START DATA EXTRACTS

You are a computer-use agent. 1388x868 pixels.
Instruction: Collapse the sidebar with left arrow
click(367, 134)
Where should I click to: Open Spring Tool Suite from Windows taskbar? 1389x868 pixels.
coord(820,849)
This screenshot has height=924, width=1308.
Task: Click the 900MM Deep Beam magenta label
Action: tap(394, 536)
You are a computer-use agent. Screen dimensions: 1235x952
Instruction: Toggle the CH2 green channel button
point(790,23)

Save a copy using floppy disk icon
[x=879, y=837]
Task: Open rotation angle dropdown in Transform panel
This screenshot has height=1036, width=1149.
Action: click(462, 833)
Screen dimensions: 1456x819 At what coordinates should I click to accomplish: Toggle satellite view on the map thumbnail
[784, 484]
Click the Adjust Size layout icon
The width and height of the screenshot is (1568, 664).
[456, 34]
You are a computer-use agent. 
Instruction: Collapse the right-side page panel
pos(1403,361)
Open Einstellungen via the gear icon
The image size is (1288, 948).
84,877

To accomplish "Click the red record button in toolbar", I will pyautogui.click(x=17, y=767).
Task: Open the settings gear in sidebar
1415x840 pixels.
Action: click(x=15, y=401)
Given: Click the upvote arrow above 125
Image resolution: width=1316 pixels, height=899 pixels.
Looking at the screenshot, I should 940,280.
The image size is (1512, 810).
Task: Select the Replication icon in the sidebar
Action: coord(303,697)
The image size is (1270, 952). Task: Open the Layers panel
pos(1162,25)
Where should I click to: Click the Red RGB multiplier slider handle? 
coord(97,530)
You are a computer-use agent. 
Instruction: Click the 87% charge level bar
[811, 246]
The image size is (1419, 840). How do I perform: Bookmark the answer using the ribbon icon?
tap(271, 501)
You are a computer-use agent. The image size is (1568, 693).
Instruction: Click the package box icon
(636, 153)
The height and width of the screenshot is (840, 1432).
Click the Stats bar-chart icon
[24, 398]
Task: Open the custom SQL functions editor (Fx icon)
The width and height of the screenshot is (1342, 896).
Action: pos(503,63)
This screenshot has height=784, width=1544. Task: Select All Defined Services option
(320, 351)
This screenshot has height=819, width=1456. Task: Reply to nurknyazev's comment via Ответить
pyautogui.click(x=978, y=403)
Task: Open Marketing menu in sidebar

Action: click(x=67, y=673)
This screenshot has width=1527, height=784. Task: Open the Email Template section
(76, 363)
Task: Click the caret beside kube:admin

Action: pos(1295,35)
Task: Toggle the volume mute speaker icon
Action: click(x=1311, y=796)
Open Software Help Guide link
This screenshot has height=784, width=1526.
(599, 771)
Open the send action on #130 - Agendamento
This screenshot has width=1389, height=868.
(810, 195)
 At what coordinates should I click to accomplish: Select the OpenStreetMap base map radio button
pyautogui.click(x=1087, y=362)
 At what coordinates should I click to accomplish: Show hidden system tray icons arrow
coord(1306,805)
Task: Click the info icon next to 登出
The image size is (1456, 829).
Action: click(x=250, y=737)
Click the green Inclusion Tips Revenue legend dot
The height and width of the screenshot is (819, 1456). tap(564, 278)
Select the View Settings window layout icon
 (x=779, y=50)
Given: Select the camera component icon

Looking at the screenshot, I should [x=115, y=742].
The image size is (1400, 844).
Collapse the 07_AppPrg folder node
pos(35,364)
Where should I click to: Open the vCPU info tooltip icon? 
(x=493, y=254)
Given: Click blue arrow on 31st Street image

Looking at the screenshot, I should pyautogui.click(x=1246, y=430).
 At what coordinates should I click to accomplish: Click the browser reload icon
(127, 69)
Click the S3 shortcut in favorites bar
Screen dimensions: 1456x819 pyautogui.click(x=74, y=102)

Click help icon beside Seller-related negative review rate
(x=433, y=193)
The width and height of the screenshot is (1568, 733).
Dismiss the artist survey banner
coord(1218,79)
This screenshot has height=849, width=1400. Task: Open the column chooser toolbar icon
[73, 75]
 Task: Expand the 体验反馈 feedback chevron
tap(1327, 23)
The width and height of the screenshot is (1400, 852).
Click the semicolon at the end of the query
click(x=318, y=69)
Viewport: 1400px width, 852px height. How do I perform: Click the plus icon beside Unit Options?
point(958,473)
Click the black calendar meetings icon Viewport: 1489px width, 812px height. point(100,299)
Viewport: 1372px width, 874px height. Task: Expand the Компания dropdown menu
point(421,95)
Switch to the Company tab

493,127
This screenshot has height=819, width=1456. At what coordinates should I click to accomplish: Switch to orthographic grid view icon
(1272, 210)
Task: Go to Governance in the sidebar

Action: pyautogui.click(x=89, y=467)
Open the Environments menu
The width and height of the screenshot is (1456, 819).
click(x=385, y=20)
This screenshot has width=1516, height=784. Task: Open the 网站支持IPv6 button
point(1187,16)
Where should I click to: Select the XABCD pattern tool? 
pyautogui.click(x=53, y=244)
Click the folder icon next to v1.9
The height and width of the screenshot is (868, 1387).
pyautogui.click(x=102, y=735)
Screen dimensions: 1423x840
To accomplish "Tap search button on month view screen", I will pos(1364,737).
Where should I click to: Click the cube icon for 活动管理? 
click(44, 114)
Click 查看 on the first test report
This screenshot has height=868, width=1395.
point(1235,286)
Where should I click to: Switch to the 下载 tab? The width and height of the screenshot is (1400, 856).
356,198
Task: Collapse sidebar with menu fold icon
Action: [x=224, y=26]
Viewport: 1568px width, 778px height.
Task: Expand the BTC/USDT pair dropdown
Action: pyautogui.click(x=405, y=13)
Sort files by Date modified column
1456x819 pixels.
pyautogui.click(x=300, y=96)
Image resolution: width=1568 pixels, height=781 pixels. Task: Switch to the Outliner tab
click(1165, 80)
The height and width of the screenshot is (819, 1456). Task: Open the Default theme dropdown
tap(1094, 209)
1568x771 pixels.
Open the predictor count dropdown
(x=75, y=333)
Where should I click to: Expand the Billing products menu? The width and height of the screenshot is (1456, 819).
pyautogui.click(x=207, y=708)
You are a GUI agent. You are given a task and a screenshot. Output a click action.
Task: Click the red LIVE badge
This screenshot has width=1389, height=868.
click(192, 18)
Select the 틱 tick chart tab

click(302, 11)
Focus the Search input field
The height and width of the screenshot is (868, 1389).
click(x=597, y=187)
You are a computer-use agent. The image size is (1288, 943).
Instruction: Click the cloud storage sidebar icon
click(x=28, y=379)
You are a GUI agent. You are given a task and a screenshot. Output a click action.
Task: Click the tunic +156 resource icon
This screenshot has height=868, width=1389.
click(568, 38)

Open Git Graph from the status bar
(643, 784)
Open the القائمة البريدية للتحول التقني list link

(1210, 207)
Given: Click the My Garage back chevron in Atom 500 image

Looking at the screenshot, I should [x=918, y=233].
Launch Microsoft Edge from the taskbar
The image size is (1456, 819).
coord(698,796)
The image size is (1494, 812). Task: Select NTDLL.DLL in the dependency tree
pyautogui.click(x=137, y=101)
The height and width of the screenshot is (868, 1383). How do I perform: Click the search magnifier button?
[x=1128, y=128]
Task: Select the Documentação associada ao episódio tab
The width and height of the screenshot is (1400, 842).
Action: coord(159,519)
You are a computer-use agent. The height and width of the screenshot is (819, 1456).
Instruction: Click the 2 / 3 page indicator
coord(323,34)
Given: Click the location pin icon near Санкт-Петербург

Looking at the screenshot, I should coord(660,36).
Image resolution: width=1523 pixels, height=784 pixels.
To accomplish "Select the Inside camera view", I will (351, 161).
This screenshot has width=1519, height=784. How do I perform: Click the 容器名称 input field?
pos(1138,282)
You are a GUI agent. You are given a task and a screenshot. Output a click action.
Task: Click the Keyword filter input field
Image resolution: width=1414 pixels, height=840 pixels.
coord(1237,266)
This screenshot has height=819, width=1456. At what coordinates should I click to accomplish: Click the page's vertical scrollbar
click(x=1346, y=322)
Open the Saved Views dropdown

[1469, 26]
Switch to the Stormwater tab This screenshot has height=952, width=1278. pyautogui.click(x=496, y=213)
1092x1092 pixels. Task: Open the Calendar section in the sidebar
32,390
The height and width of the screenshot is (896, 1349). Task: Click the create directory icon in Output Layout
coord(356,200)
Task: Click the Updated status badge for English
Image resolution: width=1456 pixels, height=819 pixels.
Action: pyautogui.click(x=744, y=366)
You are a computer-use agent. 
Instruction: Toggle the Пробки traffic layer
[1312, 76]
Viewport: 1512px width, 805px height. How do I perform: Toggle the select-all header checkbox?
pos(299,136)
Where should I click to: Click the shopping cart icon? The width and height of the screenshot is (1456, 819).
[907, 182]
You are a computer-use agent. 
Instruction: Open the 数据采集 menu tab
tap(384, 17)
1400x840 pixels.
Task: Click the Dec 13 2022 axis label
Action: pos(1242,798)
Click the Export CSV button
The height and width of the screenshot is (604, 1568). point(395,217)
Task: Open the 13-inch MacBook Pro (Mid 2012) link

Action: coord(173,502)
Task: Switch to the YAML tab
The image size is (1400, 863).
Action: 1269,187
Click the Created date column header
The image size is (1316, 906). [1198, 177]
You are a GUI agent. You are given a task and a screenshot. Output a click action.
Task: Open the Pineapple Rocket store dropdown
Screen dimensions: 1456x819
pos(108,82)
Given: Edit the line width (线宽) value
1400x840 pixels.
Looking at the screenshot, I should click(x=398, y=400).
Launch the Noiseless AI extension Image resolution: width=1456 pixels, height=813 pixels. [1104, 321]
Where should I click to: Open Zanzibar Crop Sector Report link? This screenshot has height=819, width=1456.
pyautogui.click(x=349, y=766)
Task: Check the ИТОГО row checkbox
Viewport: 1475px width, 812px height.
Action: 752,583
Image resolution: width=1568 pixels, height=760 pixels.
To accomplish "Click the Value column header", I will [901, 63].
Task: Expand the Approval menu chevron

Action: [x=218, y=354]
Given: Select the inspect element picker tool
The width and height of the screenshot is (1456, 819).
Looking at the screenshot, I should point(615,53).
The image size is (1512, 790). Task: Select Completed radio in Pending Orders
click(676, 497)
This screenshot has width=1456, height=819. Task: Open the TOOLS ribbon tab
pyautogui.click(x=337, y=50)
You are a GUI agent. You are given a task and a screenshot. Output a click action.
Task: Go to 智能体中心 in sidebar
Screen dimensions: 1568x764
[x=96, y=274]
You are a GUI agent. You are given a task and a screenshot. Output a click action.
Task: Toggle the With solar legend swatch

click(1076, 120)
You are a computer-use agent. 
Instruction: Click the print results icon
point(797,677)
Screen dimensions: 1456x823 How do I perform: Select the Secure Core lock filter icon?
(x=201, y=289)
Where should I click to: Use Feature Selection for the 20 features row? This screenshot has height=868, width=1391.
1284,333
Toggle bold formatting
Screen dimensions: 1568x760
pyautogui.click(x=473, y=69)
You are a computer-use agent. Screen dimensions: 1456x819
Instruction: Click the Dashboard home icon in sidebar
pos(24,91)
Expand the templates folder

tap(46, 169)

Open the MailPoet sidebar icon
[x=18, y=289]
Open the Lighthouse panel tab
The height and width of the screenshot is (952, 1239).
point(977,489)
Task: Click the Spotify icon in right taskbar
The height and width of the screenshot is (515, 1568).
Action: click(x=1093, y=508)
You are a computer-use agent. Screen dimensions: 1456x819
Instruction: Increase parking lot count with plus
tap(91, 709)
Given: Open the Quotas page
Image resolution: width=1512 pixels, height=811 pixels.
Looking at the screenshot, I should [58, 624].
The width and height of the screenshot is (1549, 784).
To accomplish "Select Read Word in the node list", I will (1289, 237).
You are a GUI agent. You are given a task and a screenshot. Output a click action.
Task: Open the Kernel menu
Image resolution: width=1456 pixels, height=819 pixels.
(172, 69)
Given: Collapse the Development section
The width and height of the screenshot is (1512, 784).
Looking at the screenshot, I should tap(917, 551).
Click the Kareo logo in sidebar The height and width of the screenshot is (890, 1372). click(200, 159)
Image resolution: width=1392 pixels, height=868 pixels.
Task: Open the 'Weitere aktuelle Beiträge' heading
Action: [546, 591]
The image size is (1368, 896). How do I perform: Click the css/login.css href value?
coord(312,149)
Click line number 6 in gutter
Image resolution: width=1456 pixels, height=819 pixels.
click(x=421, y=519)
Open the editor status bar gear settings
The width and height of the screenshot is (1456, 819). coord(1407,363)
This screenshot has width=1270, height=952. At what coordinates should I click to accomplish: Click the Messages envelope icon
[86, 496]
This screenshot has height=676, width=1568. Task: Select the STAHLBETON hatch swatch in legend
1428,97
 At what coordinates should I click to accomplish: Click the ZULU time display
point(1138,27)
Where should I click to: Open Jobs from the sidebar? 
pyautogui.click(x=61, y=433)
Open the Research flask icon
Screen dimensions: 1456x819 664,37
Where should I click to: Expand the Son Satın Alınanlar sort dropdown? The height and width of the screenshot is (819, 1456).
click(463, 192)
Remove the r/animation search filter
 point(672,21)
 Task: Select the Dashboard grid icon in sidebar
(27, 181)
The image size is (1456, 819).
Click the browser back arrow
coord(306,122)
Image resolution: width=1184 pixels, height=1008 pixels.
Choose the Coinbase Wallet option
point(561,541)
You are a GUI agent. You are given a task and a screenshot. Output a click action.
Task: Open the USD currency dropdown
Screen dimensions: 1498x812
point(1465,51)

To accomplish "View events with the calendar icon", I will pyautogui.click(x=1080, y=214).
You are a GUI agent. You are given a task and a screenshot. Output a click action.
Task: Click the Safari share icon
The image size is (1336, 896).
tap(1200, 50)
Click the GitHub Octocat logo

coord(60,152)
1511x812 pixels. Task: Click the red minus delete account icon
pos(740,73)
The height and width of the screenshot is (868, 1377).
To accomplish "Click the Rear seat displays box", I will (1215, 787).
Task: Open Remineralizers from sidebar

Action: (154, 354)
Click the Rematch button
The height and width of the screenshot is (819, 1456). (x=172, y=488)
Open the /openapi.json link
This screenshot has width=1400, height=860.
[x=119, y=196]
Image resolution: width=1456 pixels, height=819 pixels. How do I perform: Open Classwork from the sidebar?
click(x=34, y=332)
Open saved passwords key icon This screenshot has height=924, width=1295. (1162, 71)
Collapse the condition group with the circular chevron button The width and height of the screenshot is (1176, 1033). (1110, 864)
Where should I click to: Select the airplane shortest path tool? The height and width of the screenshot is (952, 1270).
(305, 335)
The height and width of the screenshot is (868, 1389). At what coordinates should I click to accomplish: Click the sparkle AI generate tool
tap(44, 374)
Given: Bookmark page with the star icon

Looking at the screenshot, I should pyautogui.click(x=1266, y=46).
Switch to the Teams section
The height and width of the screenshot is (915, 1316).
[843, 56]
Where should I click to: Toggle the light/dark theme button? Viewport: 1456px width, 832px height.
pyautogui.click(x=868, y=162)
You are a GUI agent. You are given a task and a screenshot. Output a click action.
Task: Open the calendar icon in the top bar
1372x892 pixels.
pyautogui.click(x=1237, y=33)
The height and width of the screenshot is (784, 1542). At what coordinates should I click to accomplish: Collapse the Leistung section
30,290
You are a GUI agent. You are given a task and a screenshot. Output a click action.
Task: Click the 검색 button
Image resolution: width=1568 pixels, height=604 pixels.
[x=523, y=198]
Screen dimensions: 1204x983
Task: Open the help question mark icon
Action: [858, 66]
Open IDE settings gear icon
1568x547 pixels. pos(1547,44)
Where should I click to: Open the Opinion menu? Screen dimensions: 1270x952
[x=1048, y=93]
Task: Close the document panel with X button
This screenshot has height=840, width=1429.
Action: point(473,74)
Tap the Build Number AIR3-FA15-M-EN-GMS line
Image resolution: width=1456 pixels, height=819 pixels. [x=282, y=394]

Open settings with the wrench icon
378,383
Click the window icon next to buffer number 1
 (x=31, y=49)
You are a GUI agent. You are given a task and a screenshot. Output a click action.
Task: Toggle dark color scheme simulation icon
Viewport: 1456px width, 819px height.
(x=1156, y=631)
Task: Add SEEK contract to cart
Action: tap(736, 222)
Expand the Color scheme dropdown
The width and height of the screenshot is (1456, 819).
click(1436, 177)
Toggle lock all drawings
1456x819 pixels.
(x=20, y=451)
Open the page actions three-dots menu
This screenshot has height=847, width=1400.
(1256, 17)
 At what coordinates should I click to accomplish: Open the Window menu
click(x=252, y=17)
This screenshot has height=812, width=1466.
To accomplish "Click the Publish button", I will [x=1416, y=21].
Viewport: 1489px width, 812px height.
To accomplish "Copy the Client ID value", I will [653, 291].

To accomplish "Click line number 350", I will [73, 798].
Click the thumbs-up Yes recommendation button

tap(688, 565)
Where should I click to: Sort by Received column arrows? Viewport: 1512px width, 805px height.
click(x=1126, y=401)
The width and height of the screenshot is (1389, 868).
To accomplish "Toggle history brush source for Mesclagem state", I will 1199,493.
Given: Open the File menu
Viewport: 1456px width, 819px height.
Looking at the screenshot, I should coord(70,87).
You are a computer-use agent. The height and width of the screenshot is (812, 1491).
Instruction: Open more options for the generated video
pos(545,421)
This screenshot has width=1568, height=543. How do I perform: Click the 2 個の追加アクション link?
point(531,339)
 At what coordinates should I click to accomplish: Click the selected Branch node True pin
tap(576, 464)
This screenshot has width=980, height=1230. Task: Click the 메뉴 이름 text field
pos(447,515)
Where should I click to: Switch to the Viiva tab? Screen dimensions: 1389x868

END DATA EXTRACTS

WHAT IS NEEDED
Find the lines above that contain the word "scheme" and copy each one.

RESPONSE AREA
Task: Toggle dark color scheme simulation icon
Expand the Color scheme dropdown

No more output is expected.